## WHAT YOU ARE ASKED TO DO
Only the lines from the one containing "Instruction: Click Limited" through the end of the entries should be returned, exactly as they are, with the pictures omitted.

## Stored data entries

Content starts

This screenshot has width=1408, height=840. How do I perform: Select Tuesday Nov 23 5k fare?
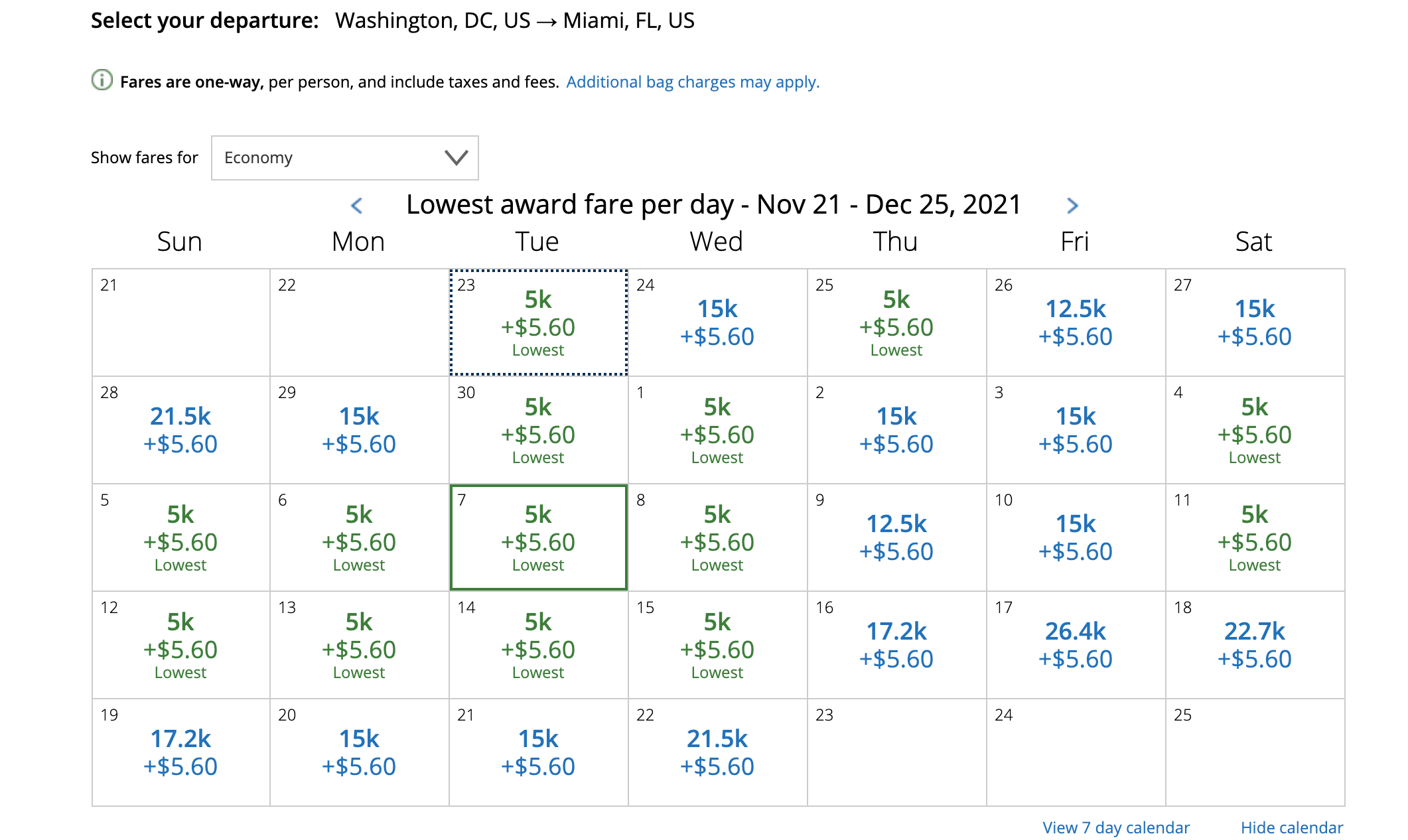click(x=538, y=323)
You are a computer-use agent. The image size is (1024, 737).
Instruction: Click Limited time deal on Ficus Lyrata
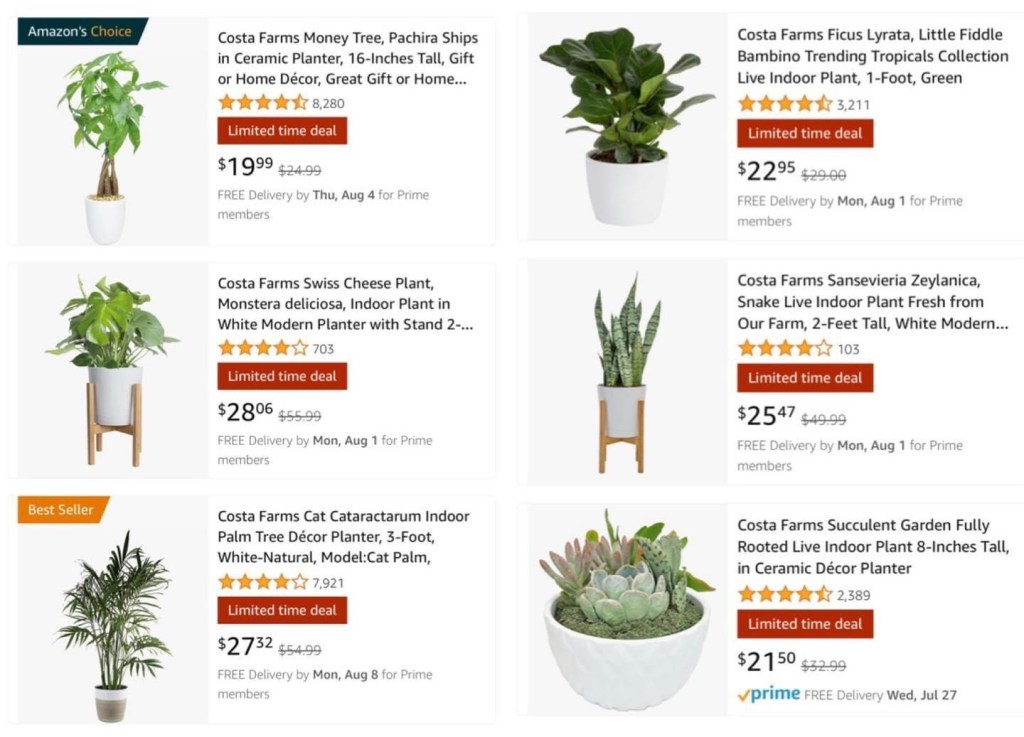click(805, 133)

Content ends

## WRITTEN RESPONSE
Instruction: Click Limited time deal on Ficus Lyrata
click(805, 133)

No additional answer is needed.